Development of highly selective solid phase extraction media for studying migration processes of radioactive contaminants into the environment


Host laboratory: Research Laboratory on the Future of the Radioactive Sites Pollution (LELI)​

Beginning of the thesis: October 2018

Student name: Marine BOUDIAS


Subject description


In recent decades, human activities (atmospheric nuclear testing, nuclear accidents, uranium mining) have released many artificial and natural radionuclides onto the Earth's surface. Although their abundance is extremely low, their presence in the different compartments of the biosphere can lead to chronic exposures of humans and the environment, the consequences of which need to be assessed. Among these radionuclides, Ra-226 and Cs-137 occupy a special place from a radiological point of view. Due to their chemical properties, their metabolic pathways are similar to those of calcium and potassium, respectively, and can thus increase the internal dose. Therefore, there is a need to better understand the biogeochemical dynamics and transfer processes of these radionuclides between the different compartments of the biosphere.

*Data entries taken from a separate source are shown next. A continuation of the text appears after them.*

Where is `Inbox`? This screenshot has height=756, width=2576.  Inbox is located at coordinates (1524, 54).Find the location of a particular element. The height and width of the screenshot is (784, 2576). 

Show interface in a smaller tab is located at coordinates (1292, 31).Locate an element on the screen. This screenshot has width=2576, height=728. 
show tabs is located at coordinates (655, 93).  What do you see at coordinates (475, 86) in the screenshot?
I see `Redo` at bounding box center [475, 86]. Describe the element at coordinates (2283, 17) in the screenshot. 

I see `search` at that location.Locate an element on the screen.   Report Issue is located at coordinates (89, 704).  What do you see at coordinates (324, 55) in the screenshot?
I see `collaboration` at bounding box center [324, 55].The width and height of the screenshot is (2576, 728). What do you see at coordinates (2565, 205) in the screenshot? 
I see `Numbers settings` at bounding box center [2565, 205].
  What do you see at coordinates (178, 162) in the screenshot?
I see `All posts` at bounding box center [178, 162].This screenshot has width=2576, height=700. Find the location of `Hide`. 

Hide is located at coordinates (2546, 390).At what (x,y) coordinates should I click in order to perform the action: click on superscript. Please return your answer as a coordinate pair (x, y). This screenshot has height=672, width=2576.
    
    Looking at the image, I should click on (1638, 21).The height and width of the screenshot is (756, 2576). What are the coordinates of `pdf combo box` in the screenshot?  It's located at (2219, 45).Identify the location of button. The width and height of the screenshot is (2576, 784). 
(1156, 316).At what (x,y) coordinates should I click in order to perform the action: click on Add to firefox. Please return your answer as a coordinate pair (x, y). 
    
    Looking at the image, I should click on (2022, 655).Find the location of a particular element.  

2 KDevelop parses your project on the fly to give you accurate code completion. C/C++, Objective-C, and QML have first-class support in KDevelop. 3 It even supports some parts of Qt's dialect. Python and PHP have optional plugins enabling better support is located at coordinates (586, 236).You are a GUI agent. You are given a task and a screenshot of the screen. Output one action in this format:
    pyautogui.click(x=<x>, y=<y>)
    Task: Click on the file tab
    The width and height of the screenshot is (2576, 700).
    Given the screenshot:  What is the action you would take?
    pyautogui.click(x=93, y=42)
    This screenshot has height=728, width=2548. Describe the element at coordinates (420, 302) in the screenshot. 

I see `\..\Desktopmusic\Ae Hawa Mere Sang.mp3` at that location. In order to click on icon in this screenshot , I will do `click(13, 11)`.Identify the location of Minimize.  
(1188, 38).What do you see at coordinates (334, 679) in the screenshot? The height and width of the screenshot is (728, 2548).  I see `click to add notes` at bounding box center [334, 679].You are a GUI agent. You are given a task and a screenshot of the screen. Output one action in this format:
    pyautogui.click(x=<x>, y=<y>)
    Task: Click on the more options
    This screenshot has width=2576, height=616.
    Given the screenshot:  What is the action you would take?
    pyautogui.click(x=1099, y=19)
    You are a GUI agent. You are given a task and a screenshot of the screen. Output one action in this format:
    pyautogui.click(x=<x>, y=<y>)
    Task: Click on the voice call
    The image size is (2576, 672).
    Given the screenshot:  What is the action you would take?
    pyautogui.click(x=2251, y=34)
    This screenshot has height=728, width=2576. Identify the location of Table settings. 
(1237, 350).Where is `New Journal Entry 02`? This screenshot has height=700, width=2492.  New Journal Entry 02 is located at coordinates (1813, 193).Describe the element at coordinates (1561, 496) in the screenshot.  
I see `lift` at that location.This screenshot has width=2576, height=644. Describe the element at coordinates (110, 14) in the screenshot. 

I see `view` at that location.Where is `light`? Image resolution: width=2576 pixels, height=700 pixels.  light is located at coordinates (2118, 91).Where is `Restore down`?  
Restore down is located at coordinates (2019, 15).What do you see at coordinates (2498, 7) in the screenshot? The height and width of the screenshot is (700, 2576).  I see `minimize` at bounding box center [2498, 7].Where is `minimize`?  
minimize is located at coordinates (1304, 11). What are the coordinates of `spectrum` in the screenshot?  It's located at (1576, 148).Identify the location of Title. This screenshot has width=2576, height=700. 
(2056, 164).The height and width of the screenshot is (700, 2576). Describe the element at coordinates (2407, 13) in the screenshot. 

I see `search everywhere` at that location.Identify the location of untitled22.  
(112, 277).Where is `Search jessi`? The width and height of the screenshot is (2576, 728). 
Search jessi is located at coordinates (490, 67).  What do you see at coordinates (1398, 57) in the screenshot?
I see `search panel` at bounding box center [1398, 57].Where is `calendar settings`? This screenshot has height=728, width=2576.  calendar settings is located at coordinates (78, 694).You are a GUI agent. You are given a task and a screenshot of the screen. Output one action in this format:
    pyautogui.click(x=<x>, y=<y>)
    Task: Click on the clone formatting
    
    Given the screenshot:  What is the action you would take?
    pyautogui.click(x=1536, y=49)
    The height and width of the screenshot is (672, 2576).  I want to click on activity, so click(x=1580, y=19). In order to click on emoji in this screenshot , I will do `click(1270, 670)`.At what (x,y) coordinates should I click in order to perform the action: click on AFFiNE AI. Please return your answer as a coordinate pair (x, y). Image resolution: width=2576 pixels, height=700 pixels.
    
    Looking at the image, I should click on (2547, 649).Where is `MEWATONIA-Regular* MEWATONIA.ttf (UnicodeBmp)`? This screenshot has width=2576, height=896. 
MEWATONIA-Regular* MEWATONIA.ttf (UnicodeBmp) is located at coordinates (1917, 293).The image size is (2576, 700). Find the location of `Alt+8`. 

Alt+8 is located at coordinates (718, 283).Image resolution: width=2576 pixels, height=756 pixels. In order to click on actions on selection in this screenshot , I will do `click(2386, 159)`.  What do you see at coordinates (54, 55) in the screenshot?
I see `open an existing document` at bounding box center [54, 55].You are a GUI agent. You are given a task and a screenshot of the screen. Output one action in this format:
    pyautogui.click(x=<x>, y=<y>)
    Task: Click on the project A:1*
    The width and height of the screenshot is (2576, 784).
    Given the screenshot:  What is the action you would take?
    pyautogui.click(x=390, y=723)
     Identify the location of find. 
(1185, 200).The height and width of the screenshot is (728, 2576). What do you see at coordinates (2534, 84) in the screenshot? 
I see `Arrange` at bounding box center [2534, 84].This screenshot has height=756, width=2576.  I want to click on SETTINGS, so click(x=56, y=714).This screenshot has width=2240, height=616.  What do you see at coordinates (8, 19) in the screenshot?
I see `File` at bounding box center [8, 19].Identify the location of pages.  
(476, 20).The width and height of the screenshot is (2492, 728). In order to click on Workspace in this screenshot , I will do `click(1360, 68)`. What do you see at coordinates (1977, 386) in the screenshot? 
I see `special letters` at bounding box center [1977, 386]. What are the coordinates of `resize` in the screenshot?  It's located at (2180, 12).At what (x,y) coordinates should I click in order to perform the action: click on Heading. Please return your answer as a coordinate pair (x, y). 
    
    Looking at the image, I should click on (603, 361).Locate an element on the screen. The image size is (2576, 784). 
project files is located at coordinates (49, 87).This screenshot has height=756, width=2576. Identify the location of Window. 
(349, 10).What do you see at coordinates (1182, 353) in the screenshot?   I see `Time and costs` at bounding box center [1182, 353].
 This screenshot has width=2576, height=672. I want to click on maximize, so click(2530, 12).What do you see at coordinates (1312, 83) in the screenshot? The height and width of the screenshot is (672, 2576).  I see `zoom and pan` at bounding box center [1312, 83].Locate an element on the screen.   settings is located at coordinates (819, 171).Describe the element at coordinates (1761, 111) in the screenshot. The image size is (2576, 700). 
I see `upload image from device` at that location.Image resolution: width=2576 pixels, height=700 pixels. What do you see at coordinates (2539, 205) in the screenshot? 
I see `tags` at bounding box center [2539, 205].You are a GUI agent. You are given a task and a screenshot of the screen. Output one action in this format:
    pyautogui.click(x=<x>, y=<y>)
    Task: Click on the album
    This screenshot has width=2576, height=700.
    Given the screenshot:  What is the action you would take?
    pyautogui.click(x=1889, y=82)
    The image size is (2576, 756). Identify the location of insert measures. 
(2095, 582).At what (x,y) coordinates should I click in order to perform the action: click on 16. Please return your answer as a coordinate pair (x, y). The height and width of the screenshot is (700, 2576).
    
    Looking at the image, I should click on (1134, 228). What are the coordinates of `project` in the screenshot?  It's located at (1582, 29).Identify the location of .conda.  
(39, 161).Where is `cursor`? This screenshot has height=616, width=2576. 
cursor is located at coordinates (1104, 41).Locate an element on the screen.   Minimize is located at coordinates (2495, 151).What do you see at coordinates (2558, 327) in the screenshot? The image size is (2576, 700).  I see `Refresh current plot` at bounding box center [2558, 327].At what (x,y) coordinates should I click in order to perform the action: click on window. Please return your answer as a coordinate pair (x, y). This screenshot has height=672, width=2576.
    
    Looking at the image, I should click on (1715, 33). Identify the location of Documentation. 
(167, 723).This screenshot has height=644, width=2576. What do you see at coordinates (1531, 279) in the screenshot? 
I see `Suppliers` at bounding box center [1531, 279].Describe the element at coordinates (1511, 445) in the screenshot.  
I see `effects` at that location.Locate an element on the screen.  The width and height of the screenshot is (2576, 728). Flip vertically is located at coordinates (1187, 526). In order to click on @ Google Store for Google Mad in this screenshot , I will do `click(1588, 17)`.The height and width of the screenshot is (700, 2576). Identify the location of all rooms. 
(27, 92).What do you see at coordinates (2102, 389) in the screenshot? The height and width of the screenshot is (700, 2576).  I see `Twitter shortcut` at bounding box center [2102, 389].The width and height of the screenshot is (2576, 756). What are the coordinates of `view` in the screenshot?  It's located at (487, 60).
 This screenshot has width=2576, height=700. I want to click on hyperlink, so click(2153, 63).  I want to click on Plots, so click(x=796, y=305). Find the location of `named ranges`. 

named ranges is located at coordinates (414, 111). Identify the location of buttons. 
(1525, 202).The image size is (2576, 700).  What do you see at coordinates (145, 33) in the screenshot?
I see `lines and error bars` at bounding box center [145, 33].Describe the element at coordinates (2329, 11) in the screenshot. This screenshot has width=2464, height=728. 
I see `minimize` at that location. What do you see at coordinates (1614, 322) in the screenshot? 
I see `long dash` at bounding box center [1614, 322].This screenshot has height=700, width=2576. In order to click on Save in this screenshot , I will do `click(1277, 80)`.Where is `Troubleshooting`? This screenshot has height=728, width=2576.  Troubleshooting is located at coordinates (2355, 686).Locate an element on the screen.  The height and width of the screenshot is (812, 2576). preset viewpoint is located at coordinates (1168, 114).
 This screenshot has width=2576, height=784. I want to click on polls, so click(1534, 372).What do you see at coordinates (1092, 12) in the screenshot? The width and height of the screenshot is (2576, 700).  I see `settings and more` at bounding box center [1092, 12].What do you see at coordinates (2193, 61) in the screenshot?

Samples taken from transfer areas are often small volumes with very complex matrices and concentrations of Ra-226 and Cs-137 close to instrumental detection limits. Direct analysis of these samples by mass spectrometry may encounter obstacles such as small sample quantities, insufficient detection limits, the impact of spectral interference, or large matrix effects. For this, separation and preconcentration of the sample prior to analysis is necessary. These protocols are often tedious, time-consuming, lead to poor recovery rates and are not suitable for small volume samples. For this reason, the development of new analytical techniques is necessary, allowing the selective extraction of target elements from their matrix in order to purify and pre-concentrate them. These new techniques must be capable of handling small sample volumes, of the order of pL.

One of the objectives of the thesis is to test for the first time the feasibility of manufacturing highly selective supports based on ion-printed polymer technology for the separation and preconcentration of radium and caesium in natural samples. In parallel, a second approach will consist in grafting the surface of a solid support with a macrocycle-type extractant molecule, highly specific for the targeted ions. The best of the two approaches (ion fingerprints or macrocycle-type molecules) will then be miniaturized in order to be able to analyze small volumes of samples, of the order of pL. After optimization of the extraction protocol, applications to real samples will be carried out.